▼
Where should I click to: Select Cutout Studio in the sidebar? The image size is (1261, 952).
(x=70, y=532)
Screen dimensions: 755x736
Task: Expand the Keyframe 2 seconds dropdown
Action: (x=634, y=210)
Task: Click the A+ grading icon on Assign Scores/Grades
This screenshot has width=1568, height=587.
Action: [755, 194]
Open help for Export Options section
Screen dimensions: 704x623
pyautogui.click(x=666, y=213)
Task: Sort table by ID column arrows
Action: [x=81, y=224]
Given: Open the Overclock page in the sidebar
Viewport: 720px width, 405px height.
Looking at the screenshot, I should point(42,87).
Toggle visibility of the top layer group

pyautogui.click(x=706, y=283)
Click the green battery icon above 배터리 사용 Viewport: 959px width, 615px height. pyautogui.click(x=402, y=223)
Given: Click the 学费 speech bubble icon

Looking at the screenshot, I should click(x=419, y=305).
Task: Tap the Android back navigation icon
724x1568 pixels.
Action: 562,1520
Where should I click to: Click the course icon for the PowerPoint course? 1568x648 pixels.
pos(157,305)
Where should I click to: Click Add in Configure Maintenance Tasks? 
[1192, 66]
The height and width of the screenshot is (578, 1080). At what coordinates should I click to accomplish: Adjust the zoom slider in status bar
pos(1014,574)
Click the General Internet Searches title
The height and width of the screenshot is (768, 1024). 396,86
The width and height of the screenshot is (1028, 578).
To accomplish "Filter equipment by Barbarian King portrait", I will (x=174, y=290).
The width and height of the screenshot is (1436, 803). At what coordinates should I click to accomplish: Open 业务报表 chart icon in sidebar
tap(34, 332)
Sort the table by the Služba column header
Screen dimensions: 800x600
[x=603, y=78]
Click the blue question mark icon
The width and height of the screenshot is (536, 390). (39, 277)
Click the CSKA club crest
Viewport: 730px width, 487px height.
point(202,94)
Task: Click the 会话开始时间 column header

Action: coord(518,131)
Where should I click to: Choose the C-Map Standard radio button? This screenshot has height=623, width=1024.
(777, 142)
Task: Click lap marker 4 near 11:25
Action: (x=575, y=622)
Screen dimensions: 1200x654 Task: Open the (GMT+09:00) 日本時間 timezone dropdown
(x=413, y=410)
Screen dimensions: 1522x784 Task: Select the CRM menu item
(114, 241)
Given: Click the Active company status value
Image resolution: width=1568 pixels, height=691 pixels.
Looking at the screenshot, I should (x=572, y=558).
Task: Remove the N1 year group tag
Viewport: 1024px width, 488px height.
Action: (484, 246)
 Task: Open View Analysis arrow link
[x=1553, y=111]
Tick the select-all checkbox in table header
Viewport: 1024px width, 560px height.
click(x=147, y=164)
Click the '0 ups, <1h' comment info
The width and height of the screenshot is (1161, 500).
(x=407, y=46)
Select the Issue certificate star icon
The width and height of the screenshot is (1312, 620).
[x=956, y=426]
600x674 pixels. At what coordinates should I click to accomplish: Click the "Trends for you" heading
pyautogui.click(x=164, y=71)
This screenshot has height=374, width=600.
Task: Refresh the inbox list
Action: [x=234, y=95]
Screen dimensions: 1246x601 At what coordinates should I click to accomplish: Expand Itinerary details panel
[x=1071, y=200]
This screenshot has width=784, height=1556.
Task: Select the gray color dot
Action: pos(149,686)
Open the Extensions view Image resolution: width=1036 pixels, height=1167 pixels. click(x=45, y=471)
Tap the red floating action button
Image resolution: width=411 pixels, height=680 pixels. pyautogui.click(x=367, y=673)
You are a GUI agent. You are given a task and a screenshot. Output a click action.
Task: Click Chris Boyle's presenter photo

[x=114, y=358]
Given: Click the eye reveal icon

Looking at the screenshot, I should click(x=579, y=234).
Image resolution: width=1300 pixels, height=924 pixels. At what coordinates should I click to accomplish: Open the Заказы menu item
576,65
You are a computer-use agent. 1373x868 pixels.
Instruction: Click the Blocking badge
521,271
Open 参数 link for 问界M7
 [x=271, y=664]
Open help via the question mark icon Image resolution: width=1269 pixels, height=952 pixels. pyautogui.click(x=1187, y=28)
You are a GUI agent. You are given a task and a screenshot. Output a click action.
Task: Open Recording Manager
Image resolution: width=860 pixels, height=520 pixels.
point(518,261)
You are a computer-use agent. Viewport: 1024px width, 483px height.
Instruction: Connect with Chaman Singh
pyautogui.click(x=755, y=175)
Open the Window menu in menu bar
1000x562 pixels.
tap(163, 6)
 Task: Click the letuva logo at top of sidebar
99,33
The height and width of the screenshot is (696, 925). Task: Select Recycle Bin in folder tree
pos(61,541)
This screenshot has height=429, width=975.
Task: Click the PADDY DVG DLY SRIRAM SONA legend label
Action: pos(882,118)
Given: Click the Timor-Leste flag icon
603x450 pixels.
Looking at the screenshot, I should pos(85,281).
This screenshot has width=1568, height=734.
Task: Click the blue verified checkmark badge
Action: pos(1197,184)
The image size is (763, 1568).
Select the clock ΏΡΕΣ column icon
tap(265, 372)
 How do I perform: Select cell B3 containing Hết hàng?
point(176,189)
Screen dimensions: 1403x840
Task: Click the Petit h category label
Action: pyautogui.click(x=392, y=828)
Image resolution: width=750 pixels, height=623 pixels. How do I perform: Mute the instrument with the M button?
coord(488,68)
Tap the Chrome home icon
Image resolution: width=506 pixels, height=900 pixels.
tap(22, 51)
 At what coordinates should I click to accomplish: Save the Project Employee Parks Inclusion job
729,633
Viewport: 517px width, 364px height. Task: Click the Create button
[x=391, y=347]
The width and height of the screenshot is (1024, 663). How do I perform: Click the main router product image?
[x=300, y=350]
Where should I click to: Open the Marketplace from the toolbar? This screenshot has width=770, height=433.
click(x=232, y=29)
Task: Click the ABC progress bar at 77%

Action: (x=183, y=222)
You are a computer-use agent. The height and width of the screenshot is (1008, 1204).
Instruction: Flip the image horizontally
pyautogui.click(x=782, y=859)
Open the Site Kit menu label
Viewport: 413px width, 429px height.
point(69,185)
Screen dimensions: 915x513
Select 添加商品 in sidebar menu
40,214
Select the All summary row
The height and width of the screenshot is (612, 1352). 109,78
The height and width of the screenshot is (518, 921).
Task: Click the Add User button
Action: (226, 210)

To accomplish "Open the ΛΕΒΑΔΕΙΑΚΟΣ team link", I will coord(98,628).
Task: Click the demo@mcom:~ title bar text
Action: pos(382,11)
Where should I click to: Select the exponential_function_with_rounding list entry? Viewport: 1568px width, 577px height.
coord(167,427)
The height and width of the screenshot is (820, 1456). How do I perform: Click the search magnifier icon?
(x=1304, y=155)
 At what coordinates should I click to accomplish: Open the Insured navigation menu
▲
• **WORK INSTRUCTION**:
List all lines from the entries that include the word "help".

• **RESPONSE TO THE TASK**:
Open help for Export Options section
Open help via the question mark icon Image resolution: width=1269 pixels, height=952 pixels. pyautogui.click(x=1187, y=28)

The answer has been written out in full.